One of the big advantages of a startup is its ability to change strategies overnight, and execute on those changes almost immediately. Startups aim to shorten the time between the inception of an idea to deploying it in production. In doing so, they are able to iterate quickly and out-maneuver competitors.

This is exemplified by the handful of major site redesigns that I’ve been involved with at Scribd. It’s not trivial to redesign a site as large as Scribd, but with our fantastically focused team, we were able to pull off radical changes while keeping the site stable and also measuring the impact on business metrics. Many times, we literally transformed and finessed every page on the site.

Here’s a fun timelapse of me slinging some frontend work that was shot over 4 hours during our first major redesign (we were neck deep in execution mode at the time, and that day was probably one of the most productive days in my life; shortly thereafter, we launched a totally rebranded site from the ground up):



And here’s a quick timelapse of the code development at Scribd, using code swarm to visualize the git commits over time:



More recently, we converted all our documents from Flash to a new HTML5 format that we built from scratch. This was a radical change to the most important pages on our site that was enacted over a short period of time. The end result was a dramatic improvement to the user experience that blew our users away.

Big Impact

The right startup environment allows you to be super productive and make a big impact. On a site like Scribd, developers push features that affect literally millions of people a day. In other words, the user-to-developer ratio is extremely high.

However, maintaining this high ratio is meaningless if developers aren’t empowered to push changes to the product. At Scribd, we deploy code daily. Sometimes, small features are launched; while other times, huge site-wide changes are pushed. There isn’t any hand holding from superiors when these deploys go out. Is the feature ready, tested, and does what it’s supposed to do? Does it also make the site better? Then let’s deploy! In fact, the title of our Campfire room at Scribd is “Working hard to make Scribd better!”
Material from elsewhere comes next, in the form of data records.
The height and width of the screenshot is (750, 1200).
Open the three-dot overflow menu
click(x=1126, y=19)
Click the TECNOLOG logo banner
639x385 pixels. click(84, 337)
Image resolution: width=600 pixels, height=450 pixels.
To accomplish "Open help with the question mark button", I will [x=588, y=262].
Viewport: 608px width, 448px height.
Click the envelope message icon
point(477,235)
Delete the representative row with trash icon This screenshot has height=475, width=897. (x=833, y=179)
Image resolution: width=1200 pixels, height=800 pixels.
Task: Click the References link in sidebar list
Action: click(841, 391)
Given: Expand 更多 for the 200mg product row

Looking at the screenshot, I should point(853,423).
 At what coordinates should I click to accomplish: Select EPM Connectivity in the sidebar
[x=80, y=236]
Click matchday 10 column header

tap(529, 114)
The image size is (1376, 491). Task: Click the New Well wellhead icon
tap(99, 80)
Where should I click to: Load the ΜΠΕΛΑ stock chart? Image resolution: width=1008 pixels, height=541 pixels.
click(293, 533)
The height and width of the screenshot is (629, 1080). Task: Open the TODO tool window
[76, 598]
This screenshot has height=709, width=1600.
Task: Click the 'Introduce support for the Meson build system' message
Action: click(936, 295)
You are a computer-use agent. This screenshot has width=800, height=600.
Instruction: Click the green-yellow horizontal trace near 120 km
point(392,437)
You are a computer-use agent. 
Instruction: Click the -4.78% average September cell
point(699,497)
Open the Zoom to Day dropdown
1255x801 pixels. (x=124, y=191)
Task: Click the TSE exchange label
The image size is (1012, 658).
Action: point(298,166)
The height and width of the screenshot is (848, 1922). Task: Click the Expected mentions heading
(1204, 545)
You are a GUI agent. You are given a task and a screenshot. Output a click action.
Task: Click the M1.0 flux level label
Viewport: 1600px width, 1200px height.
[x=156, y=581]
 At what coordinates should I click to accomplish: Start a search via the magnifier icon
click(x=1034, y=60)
This brings us to the most important quality that enables impact: trust. Without trust, employees aren’t empowered. And without empowerment, there can be no impact. Needless to say, Scribd puts a lot of trust on its employees.

This is exactly the reason why startup hiring is difficult: the amount of trust required in the candidate is magnitudes above that of large companies. In fact, the difficulty factor is inversely proportional to the number of employees in the company. When you’re only one of a handful of employees, you have a big influence on the company, for better or for worse.

The People

The people make the startup. At a well-oiled startup, they are passionate, hard working, and sincere about improving the business. There really is no other way for such a tight knit group to be successful.

The biggest part of Scribd I’ll miss is the people. The relationships that I’ve forged while working in the trenches building great products are unparalleled. Over the past few years, I have collaborated with a wide range of smart and passionate people to create the site that Scribd is today, and I’m proud of it.

Coincidentally, Scribd is hiring! So if you’re looking for a fast paced environment working on one of the largest sites on the planet with a boatload of awesome, smart, and passionate people, check out their job page for open positions. There will be big things happening at Scribd in the near future, so it’s the perfect time to join in on the action.

Feel free to contact me if you have more questions about my experience at Scribd.

Farewell and The Future

And with that, I am saying farewell to my Scribd friends and the company that taught me an immense amount about running a web startup. I will be starting a new venture, and will have more to share about that soon.